**Required work:** Reply with nothing but how many lines in the entries below include "type".

[Opening Entries provided section]

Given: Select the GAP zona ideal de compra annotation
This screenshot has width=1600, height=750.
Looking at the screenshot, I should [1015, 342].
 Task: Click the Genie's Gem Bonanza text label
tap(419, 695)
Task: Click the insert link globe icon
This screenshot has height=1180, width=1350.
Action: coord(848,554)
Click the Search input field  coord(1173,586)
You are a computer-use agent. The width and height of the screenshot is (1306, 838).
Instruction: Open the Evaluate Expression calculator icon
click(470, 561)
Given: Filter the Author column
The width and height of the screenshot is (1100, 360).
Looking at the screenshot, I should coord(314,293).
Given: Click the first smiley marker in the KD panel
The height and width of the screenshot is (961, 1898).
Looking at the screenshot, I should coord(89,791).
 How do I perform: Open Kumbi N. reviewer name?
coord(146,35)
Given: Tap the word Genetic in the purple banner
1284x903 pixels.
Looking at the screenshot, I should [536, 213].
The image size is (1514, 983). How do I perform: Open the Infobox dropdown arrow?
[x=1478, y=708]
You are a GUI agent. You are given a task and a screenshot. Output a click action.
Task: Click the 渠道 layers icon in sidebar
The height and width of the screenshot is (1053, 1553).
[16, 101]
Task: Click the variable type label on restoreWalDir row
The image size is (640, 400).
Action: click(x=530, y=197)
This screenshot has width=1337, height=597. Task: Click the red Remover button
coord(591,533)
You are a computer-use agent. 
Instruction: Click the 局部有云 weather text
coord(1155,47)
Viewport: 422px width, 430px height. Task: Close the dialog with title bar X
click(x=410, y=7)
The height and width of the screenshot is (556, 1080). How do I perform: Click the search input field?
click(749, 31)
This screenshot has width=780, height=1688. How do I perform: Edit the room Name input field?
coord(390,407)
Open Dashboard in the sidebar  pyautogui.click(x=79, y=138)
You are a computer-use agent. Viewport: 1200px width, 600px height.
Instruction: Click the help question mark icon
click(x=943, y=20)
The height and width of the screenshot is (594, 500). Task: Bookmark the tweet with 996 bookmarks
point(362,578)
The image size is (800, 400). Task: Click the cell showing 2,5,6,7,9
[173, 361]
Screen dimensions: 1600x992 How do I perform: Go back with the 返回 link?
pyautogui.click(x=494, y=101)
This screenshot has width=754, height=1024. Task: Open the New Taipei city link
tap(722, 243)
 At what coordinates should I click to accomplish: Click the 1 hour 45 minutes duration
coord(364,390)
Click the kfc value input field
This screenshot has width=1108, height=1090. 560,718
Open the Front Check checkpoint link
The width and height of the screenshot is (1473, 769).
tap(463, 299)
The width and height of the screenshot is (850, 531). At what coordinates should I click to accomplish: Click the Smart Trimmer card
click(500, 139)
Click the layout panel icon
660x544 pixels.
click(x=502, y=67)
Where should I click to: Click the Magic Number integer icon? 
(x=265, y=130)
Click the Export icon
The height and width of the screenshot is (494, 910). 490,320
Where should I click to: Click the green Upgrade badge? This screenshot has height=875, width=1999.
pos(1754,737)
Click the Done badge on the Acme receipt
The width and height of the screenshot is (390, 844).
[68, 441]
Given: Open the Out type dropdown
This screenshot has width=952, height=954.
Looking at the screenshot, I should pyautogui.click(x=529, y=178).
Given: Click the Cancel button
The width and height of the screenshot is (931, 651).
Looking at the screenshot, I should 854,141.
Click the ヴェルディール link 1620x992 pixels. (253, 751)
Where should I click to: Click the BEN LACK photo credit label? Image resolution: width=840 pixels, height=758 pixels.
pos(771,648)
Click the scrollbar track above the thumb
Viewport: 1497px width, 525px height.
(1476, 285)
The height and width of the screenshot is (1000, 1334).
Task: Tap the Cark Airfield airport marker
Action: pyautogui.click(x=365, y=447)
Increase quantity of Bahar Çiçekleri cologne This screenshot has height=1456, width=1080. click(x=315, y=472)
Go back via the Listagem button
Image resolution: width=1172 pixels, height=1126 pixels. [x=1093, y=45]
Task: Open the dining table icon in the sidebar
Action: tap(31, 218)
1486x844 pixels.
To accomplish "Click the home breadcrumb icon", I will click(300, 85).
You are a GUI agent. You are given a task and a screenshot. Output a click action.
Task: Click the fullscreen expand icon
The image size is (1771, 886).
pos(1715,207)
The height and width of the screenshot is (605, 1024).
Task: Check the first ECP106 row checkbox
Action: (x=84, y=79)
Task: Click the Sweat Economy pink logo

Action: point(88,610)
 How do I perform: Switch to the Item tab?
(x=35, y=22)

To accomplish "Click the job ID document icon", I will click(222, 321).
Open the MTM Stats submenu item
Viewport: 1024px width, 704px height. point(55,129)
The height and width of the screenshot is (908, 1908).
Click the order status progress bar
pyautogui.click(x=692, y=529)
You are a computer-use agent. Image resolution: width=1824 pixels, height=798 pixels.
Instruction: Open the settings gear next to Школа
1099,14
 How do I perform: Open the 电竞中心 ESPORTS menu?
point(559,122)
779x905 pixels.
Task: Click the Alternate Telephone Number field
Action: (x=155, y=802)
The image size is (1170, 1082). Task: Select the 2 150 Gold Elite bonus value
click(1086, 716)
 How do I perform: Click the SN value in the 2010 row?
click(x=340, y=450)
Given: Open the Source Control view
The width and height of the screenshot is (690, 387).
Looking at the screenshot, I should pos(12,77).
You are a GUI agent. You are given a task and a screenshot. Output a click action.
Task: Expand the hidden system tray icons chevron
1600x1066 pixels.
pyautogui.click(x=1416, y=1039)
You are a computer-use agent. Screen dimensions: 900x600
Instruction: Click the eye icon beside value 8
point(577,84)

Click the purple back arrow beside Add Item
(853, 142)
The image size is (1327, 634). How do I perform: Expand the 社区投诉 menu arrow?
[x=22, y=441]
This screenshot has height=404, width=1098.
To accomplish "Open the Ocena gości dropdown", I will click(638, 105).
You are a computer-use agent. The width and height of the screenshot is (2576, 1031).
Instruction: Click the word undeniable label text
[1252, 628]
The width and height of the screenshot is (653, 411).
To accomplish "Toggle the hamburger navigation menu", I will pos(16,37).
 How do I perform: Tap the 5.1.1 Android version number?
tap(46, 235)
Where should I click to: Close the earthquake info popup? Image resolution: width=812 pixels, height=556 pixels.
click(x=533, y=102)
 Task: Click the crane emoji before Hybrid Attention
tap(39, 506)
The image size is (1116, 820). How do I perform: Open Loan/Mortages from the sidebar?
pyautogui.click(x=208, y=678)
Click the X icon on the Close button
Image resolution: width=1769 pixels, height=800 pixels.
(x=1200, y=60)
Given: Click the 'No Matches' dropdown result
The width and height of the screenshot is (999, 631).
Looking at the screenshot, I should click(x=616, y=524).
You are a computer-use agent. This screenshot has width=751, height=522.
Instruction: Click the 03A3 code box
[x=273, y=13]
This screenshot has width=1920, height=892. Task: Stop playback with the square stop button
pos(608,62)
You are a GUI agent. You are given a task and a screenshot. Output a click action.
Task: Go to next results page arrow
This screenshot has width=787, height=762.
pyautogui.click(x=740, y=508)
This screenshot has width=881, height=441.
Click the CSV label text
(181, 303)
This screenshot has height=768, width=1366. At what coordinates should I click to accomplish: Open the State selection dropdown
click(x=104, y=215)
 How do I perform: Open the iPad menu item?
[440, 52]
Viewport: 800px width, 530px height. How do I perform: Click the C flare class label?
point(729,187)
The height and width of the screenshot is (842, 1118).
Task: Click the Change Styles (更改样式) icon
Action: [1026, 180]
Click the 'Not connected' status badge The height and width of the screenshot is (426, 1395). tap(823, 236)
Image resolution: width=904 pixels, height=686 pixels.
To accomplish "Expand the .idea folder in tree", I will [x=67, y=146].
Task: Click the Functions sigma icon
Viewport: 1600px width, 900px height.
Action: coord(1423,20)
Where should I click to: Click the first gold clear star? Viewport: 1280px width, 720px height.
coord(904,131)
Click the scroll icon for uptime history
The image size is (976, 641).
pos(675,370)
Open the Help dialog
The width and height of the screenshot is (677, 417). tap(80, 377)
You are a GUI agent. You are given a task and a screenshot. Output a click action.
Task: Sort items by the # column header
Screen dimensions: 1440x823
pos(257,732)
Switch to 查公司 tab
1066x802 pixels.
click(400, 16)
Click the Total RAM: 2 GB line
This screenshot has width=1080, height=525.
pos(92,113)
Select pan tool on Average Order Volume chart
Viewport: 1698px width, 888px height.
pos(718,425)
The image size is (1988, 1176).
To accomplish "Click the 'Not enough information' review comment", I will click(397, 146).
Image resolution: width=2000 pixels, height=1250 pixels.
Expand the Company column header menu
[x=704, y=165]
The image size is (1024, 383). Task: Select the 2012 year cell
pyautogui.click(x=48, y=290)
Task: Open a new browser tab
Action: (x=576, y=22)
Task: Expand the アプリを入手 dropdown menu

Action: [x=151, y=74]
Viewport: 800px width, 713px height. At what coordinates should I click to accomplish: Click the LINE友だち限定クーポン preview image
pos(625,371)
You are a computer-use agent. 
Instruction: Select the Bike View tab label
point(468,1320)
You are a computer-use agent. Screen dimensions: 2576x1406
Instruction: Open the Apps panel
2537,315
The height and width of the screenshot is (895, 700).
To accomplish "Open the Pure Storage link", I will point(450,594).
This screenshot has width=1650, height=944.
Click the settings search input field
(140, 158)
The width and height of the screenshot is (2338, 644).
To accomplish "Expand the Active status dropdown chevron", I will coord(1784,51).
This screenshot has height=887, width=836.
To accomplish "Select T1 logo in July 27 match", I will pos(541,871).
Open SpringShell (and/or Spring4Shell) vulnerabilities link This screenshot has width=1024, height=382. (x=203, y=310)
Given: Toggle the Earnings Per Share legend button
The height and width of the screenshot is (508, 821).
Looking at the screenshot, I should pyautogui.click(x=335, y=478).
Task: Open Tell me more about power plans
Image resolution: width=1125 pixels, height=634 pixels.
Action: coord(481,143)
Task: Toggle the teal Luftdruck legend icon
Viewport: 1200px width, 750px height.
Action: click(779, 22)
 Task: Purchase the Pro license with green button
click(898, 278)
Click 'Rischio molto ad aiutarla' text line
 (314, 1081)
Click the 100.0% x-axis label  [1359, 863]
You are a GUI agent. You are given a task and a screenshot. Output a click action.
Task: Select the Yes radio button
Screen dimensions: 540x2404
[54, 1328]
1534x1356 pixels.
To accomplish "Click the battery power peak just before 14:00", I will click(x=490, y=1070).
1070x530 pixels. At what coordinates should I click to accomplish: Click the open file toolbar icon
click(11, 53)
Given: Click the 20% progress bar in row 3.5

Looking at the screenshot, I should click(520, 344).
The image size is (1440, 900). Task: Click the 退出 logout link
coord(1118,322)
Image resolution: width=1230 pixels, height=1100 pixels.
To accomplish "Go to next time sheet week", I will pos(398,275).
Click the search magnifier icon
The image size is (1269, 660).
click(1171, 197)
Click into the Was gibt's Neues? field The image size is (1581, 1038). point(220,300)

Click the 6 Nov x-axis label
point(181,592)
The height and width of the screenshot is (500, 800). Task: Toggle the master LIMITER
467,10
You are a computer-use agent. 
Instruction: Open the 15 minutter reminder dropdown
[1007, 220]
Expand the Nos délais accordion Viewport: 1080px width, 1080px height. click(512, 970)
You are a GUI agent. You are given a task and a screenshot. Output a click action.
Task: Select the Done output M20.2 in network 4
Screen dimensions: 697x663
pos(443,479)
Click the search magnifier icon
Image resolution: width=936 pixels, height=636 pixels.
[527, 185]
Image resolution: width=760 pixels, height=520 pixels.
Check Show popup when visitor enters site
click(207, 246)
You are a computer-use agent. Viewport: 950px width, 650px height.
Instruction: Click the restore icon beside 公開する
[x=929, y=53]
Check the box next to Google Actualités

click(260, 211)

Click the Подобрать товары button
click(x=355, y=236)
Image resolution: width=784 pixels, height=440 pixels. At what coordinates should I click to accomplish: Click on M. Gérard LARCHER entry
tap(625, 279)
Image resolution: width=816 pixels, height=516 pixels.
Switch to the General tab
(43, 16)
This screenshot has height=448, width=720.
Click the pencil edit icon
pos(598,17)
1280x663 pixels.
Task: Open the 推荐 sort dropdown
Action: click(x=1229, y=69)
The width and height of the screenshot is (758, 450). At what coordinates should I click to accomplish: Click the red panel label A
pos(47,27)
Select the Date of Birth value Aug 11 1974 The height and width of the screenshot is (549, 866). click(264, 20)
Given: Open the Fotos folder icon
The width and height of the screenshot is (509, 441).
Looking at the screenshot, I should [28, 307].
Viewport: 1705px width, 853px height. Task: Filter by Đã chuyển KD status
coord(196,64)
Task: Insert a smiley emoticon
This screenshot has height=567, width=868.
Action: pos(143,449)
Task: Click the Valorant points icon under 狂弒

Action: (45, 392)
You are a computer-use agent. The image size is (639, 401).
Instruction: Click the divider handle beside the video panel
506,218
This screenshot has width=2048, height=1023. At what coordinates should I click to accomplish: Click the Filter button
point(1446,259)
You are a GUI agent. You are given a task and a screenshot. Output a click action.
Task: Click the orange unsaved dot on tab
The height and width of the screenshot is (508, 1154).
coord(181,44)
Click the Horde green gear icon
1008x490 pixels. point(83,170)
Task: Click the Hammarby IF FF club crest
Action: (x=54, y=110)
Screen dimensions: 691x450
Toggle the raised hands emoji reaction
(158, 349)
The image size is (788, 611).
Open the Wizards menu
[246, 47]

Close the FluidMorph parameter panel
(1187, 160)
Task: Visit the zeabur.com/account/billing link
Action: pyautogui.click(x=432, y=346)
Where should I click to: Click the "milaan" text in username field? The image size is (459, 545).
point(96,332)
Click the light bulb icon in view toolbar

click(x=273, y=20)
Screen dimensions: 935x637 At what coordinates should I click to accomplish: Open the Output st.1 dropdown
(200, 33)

[Closing Entries provided section]

**Exercise output:** 2